Así, por un factor u otro, las inversiones en inteligencia artificial se acrecientan, a punto tal que constituyen un eslabón trascendental del actual formato de la competencia capitalista: Google es el mayor inversor en esta área, pero Amazon, Salesforce, Facebook y Microsoft también están invirtiendo mucho en ia16. Esta tendencia puede ampliarse a las grandes empresas en general: en su tradicional relevamiento del estado de la inteligencia artificial, la consultora estadounidense McKinsey & Company afirma que en 2019 su uso aumentó 25% respecto del año anterior, mientras que en 2020 la mitad de las empresas consultadas afirmaron haber incorporado sus mecanismos en al menos un rubro de negocios17.Evidentemente, el fenómeno está ya consolidado. De ahí que cada tanto se escuchen noticias de «emprendedores» que producen un algoritmo para esto, un algoritmo para lo otro… La total supremacía que ejercen hoy en día los gigantes tecnológicos se desplaza hegemónicamente hacia abajo, y hoy una pequeña empresa «exitosa» es aquella que logra automatizar alguno de sus aspectos decisionales. Se trata de una orientación irrefrenable de los capitalismos centrales. Es lo que permite a Sadin hablar de la «silicolonización del mundo», en referencia ingeniosa a la colonización ejercida por el paradigma Silicon Valley sobre el mundo occidental.

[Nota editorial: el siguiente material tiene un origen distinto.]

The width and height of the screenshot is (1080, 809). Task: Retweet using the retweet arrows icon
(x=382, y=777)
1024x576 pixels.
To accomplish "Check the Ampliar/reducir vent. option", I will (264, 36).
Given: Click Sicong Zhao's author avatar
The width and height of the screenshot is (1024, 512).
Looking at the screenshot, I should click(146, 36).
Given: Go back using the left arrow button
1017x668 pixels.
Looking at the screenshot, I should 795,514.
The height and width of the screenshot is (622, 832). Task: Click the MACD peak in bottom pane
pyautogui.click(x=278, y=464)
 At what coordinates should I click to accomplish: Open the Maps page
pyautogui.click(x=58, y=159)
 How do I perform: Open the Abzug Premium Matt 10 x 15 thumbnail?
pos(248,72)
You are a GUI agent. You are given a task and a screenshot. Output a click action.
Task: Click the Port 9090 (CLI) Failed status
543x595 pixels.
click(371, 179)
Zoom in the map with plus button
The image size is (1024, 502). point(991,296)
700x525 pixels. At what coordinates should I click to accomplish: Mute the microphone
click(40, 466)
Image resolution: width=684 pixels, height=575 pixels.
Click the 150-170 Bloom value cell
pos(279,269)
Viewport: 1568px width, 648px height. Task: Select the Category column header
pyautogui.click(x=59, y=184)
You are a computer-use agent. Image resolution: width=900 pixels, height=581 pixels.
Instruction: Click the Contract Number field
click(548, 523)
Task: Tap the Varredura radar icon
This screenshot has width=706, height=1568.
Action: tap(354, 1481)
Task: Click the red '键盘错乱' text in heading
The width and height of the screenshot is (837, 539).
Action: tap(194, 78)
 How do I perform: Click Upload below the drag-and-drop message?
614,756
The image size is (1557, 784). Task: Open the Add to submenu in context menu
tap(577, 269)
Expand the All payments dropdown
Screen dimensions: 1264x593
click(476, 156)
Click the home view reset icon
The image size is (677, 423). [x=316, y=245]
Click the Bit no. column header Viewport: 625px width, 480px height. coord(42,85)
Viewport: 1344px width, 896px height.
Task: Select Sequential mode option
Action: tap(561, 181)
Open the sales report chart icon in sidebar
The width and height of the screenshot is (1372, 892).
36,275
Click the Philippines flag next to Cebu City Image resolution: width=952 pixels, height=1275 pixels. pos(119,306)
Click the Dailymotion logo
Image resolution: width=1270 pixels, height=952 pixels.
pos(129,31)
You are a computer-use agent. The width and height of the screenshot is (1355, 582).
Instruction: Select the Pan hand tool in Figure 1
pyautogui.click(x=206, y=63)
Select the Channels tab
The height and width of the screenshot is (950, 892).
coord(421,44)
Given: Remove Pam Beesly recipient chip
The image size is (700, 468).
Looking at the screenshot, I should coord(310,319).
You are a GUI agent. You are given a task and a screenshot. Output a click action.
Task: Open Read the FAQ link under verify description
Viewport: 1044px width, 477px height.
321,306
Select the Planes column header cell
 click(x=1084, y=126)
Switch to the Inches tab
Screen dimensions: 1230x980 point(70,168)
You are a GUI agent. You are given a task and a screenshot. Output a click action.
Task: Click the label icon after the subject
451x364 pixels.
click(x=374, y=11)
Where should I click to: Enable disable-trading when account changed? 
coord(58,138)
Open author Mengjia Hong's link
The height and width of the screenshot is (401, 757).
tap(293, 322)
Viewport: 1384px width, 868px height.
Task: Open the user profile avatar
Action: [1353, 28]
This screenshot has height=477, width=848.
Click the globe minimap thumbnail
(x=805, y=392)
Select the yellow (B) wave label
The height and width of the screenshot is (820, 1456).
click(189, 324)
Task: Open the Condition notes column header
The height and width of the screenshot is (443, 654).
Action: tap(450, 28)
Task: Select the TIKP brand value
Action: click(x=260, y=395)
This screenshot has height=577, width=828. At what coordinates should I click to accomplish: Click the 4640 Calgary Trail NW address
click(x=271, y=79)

En tal sentido, constituye también un modo de dominación sobre las periferias. Las empresas tecnológicas de los países centrales reproducen las históricas prácticas coloniales, solo que amparadas en nuevos argumentos, «innovadores». La intervención sucede a menudo bajo el manto de la «modernización» e implica, en rigor, la habitual intervención sobre las políticas públicas. Una suerte de profundización del new public management inaugurado por el neoliberalismo anglosajón de la década de 1980 que, en su intento incesante de suplantar a la política, acaba cooptando a los distintos gobiernos dóciles del mapa (generalmente liberales). Denota a su paso una creciente deshumanización de las relaciones sociales y, en un mismo acto, avasalla todo vestigio de soberanía nacional.
En América Latina, por ejemplo, se registran políticas prácticamente nulas en torno de la protección de datos y construcción de servidores nacionales –o regionales–, asunto de vital importancia estratégica que podría tratarse tal vez en otro escrito.